(Task brief): Copy every one of the following entries word for word, reproducing each line without any change.

(Records supplied):
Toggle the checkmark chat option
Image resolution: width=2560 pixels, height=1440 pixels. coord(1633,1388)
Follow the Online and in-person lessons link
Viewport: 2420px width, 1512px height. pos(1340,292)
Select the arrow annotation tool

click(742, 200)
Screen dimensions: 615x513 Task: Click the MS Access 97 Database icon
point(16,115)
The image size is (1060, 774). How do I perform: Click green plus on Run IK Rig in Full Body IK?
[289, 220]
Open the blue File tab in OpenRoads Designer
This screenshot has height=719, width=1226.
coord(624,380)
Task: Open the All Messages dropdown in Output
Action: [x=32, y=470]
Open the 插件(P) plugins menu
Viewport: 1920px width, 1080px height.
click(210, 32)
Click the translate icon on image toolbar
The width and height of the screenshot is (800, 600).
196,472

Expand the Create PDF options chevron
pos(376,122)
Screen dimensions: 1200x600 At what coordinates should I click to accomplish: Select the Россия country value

(Solution for this exercise):
Toggle the checkmark chat option
Image resolution: width=2560 pixels, height=1440 pixels. coord(1633,1388)
Follow the Online and in-person lessons link
Viewport: 2420px width, 1512px height. pos(1340,292)
Select the arrow annotation tool

click(742, 200)
Screen dimensions: 615x513 Task: Click the MS Access 97 Database icon
point(16,115)
The image size is (1060, 774). How do I perform: Click green plus on Run IK Rig in Full Body IK?
[289, 220]
Open the blue File tab in OpenRoads Designer
This screenshot has height=719, width=1226.
coord(624,380)
Task: Open the All Messages dropdown in Output
Action: [x=32, y=470]
Open the 插件(P) plugins menu
Viewport: 1920px width, 1080px height.
click(210, 32)
Click the translate icon on image toolbar
The width and height of the screenshot is (800, 600).
196,472

Expand the Create PDF options chevron
pos(376,122)
Screen dimensions: 1200x600 At what coordinates should I click to accomplish: Select the Россия country value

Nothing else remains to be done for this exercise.